It certainly works, but is there any particular reason why you have renamed the variable group used in the question as groups? It only contains one group at a time.
Every time loop will iterate through one single group. It's a typo, I didn't notice that. group or groups works the same way.
1

You had made a good start (aside from some issues of formatting code in the question).

You need to append to a list that is a value in user_groups (with key user), first creating it as an empty list if it does not already exist.

def groups_per_user(group_dictionary):
    user_groups = {}
    for group in group_dictionary:
        for user in group_dictionary[group]:
            if user not in user_groups:
                user_groups[user] = []
            user_groups[user].append(group)

    return(user_groups)

print(groups_per_user({"local":["admin","userA"],"public":["admin","userB"],"administrator": ["admin"]}))

In fact, you can use items() to give a sequence of 2-tuples containing (key, value) and unpack those into separate variables containing key and value (here group and users), avoiding the need for indexing using group_dictionary[group]:

def groups_per_user(group_dictionary):
    user_groups = {}
    for group, users in group_dictionary.items():  # <== use of items()
        for user in users:  # <== now we have the value (users) directly
            if user not in user_groups:
                user_groups[user] = []
            user_groups[user].append(group)
    return(user_groups)

Comments

1

There are already a couple of answers, but I find it worth mentioning that you could also use defaultdict to solve your problem.
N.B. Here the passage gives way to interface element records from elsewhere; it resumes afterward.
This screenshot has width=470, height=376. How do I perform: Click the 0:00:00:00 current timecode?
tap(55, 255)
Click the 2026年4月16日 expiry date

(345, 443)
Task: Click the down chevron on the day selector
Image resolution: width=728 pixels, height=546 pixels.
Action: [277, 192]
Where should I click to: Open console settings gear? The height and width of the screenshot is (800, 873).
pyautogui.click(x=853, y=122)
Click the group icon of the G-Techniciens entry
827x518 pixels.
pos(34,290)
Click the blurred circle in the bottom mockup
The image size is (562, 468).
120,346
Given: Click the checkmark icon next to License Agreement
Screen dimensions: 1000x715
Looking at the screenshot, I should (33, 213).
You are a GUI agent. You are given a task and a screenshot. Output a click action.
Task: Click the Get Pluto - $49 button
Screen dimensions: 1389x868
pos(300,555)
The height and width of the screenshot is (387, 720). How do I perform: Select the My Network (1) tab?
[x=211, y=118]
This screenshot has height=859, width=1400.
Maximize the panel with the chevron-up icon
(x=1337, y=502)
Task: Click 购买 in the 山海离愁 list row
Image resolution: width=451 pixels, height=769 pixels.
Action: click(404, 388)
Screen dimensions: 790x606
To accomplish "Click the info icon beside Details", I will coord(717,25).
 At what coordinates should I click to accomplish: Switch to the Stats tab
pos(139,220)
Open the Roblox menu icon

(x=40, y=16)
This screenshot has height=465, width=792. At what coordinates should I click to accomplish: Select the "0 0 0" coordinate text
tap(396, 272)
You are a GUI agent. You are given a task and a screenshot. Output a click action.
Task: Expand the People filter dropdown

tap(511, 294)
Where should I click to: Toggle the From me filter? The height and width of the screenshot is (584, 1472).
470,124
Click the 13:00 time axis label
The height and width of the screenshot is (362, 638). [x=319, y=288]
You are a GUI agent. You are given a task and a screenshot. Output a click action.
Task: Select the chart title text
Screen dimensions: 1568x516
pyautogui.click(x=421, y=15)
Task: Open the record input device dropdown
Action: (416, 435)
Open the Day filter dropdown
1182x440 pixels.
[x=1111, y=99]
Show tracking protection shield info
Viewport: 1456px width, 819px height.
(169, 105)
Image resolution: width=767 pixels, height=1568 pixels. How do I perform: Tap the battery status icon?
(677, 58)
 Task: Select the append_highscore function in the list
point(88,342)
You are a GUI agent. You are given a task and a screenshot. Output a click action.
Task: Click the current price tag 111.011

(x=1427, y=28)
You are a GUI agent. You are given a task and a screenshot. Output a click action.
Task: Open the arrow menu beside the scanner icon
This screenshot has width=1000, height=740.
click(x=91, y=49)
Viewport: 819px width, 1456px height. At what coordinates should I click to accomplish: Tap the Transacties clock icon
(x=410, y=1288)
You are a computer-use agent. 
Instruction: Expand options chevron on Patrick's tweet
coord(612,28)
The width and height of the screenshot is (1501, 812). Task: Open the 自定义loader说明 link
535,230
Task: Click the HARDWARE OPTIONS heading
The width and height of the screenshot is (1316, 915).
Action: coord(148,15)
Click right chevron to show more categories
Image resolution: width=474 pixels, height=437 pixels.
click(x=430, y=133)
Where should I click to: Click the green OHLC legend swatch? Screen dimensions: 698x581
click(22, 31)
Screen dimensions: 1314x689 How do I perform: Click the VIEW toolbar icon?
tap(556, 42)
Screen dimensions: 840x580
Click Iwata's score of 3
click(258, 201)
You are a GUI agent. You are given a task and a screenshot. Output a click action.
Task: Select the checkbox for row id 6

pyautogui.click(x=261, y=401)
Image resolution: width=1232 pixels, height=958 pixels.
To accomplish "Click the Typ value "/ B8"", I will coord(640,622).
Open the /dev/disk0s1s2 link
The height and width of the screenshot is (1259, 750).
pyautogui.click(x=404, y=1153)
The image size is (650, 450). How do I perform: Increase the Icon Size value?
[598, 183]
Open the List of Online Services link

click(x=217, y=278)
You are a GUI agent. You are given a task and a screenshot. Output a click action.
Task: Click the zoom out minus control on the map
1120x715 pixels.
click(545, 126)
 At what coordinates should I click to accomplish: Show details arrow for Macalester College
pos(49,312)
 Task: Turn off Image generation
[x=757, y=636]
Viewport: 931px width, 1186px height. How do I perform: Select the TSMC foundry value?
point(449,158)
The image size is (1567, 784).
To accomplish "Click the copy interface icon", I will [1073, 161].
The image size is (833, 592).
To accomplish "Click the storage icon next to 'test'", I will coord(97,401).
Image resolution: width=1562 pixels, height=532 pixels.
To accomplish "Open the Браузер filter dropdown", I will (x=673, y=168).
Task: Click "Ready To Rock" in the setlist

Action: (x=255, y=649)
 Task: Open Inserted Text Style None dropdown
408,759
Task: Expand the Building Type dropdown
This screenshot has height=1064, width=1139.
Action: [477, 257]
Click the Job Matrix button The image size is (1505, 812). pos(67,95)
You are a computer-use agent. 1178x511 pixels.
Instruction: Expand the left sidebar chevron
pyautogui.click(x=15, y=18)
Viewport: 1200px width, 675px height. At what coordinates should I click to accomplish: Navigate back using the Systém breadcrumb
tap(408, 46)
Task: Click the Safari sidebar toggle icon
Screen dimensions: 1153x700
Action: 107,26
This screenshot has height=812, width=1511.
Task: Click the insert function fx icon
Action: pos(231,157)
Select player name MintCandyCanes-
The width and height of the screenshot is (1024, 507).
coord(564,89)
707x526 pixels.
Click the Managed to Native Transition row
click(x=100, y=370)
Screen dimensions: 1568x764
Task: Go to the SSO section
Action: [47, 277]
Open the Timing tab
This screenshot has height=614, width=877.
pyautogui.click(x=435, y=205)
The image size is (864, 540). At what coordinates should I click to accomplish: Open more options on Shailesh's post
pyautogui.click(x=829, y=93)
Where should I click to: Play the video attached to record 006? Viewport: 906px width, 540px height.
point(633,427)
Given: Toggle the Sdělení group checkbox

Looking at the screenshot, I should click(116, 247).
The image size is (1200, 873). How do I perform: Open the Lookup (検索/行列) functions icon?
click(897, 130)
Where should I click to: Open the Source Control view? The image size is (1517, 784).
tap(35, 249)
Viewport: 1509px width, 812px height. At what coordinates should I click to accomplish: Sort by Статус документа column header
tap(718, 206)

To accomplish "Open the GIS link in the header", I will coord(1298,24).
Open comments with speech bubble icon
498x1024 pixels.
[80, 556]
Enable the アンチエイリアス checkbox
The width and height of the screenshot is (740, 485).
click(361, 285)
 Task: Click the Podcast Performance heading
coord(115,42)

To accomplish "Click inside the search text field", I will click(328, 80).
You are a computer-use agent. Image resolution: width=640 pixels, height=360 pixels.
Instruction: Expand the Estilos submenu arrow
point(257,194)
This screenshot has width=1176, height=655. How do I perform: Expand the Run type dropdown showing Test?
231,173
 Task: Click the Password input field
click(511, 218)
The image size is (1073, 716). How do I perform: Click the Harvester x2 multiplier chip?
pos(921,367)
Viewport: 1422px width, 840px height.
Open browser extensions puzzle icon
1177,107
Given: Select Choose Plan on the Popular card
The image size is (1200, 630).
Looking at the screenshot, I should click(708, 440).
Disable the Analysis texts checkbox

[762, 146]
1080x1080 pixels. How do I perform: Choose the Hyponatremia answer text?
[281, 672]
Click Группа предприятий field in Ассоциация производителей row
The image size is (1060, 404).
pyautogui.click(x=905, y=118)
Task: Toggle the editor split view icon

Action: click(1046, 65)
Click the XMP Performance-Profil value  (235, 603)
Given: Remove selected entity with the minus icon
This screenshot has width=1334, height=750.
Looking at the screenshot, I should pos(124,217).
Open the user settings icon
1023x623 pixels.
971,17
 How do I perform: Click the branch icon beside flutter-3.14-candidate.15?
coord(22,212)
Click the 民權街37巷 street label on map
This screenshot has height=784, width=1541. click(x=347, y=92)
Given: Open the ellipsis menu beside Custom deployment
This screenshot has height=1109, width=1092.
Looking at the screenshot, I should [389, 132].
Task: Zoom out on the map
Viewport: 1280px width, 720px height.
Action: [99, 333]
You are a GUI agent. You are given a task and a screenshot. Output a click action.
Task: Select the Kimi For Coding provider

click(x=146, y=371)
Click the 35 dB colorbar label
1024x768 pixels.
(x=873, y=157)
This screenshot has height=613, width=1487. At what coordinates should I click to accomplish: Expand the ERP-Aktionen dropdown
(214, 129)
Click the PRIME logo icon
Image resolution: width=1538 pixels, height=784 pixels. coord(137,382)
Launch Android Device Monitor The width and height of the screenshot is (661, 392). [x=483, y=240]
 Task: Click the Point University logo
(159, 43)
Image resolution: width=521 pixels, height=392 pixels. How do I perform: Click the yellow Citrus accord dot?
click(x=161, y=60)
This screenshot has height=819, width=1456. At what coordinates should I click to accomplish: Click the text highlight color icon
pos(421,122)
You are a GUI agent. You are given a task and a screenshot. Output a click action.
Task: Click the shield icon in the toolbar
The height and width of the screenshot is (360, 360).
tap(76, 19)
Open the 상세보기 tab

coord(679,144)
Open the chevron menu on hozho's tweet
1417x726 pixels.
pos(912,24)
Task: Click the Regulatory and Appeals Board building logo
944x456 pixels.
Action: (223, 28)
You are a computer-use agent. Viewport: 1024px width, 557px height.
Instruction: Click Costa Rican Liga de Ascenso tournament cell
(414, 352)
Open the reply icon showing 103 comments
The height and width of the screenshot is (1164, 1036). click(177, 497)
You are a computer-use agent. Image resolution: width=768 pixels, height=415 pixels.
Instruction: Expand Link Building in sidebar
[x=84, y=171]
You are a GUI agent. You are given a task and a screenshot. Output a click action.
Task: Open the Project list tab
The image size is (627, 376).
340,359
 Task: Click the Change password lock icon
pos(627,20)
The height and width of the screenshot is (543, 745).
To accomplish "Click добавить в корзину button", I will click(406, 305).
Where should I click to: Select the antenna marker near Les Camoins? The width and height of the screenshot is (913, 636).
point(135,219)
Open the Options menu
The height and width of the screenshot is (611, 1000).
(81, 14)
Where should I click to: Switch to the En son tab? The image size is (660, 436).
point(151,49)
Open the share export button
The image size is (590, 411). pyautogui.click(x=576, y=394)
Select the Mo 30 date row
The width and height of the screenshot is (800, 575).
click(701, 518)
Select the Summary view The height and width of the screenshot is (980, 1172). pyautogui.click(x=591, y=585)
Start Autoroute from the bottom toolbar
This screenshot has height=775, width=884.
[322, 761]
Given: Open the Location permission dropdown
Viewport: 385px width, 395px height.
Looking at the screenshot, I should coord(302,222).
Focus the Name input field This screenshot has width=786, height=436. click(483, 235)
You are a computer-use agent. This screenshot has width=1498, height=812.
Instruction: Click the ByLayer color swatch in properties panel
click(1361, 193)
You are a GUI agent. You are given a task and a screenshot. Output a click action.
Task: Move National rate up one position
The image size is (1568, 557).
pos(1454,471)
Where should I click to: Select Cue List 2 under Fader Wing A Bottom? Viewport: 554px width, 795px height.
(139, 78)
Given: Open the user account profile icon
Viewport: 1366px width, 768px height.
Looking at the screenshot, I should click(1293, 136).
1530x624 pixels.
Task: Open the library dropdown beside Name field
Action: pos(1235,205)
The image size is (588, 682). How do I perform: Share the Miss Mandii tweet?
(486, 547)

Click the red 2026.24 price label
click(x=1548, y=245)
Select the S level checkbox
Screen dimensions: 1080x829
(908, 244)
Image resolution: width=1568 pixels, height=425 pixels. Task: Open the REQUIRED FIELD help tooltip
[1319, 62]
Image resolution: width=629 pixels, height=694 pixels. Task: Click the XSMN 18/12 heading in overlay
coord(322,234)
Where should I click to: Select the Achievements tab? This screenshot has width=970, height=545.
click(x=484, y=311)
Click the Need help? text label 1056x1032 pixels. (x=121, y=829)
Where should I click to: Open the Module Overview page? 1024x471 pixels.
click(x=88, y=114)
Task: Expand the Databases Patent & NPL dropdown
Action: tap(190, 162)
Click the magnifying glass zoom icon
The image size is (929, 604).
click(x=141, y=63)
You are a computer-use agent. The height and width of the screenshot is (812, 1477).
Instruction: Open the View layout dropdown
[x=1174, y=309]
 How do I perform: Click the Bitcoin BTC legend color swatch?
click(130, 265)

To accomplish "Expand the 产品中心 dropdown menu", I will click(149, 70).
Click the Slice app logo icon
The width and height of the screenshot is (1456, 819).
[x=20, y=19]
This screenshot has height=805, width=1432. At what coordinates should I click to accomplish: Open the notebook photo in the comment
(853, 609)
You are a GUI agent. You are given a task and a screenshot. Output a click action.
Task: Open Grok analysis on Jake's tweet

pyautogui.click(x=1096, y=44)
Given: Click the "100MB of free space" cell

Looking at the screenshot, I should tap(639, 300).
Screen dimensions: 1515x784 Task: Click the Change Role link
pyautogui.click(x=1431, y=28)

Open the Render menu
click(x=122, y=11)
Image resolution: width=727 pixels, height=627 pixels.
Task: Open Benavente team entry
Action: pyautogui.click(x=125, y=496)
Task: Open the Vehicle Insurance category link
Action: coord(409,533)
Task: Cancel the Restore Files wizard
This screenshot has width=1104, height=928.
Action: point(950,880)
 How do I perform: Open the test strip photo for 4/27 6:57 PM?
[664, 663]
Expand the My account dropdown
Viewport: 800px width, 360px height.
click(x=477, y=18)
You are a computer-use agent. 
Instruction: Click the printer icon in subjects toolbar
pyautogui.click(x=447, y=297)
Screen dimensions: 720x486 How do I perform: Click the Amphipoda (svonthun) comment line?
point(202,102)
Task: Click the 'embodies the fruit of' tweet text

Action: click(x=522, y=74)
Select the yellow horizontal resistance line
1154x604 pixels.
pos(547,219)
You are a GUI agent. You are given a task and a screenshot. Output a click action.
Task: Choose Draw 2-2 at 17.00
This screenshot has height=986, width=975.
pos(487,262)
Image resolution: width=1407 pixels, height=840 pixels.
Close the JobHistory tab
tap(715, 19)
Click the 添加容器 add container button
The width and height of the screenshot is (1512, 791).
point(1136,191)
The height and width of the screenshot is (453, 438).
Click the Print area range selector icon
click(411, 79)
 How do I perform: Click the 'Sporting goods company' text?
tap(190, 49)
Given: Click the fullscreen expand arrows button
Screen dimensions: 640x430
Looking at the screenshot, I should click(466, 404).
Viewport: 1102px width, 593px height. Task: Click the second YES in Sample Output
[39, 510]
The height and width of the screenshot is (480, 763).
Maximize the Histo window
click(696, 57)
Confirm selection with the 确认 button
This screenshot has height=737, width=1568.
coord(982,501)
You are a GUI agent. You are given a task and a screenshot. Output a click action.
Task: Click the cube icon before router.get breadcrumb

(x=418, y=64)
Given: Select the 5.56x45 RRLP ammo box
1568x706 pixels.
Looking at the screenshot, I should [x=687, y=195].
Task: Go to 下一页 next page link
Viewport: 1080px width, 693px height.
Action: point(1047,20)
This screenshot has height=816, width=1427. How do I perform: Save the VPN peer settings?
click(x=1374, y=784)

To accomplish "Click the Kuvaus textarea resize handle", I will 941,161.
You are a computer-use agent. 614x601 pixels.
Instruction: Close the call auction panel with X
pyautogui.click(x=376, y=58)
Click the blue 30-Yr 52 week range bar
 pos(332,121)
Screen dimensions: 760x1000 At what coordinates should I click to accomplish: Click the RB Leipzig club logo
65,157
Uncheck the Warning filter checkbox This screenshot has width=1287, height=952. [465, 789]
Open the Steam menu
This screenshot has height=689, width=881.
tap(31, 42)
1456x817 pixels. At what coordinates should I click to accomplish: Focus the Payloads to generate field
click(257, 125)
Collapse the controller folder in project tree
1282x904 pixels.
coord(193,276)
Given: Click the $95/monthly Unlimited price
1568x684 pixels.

The usage is pretty straightforward - if the key is not found in the dictionary the defaultdict uses the method provided in the default_factory:

from collections import defaultdict 

def groups_per_user(group_dictionary):

    user_groups = defaultdict(list)

    for group in group_dictionary:
        for user in group_dictionary[group]:
            user_groups[user].append(group)

    return(user_groups)

print(
    groups_per_user({
        "local": ["admin","userA"],
        "public":["admin","userB"],
        "administrator": ["admin"]
    })
)
>>> defaultdict(<class 'list'>, {'admin': ['local', 'public', 'administrator'], 'userA': ['local'], 'userB': ['public']})

Constructing a defaultdict is more expensive than constructing a normal dict, but the performance is better.